Taka myśl jest całkiem naturalna dla zachowania nastolatków. Jednak takie zachowanie może również sprowadzić nas z powrotem do dziecięcych kaprysów, kiedy jako dzieci nie chcieliśmy iść spać. „Niektórzy ludzie ulegają fałszywej iluzji, że odmawiając snu mają zdolność wyrażania swojej wszechmocy”, wyjaśnia Mauro Mancia, psychoanalityk i profesor neurofizjologii na Uniwersytecie w Mediolanie. „W rzeczywistości sen ułatwia przyswajanie nowej wiedzy, poprawia pamięć i retencję, a tym samym zwiększa zdolności poznawcze mózgu, ułatwiając kontrolowanie własnych emocji”.

Nie zasypiaj, aby uciec od lęków

„Na poziomie psychologicznym sen jest zawsze oddzieleniem od rzeczywistości i cierpienia” – wyjaśnia Mancha. „To problem, z którym nie każdy może sobie poradzić. Wielu dzieciom trudno jest zmierzyć się z tym oderwaniem od rzeczywistości, co tłumaczy ich potrzebę stworzenia dla siebie swego rodzaju „przedmiotu pojednania” — pluszowych zabawek lub innych przedmiotów, którym przypisuje się symboliczne znaczenie obecności matki, uspokajające je podczas snu. W dorosłym stanie takim „przedmiotem pojednania” może być książka, telewizor czy komputer.

W nocy, kiedy wszystko ucichnie, osoba, która wszystko odkłada na później, znajduje siłę, by zrobić ostatni pchnięcie i doprowadzić wszystko do końca.

43-letnia Elizaveta, dekoratorka wnętrz, od dzieciństwa ma problemy ze snem., a dokładniej od urodzenia jej młodszej siostry. Teraz kładzie się spać bardzo późno, zawsze przy dźwiękach działającego radia, które przez wiele godzin działa dla niej jak kołysanka.
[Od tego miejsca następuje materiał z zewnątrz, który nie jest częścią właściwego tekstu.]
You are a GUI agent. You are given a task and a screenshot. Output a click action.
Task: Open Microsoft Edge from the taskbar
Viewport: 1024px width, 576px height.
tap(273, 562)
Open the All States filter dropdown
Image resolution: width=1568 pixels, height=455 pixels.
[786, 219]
Odkładanie pójścia spać w końcu staje się wybiegiem mającym na celu uniknięcie konfrontacji z samym sobą, swoimi lękami i dręczącymi myślami.

28-letni Igor pracuje jako nocny stróż i mówi, że wybrał tę pracę, ponieważ dla niego „poczucie kontroli nad tym, co dzieje się w nocy jest znacznie silniejsze niż w ciągu dnia”.

„Ludzie podatni na depresję najczęściej cierpią z powodu tego problemu, co może wynikać z emocjonalnego wstrząsu doświadczanego w dzieciństwie” – wyjaśnia Mantero. „Moment, w którym zasypiamy, łączy nas ze strachem przed samotnością i z najbardziej delikatnymi częściami naszej emocjonalności”. I tutaj koło zamyka się funkcją «niezmiennej» pory nocnej. Chodzi o to, że „ostateczne pchnięcie” jest zawsze dokonywane w nocy, co jest domeną wszystkich wielkich prokrastynatorów, tak rozproszonych w ciągu dnia, a tak zebranych i zdyscyplinowanych w nocy. Bez telefonu, bez bodźców zewnętrznych, gdy wszystko milczy, osoba, która odkłada wszystko na później, znajduje siłę, by zrobić ostatni pchnięcie, by się skoncentrować i dokończyć najtrudniejsze rzeczy.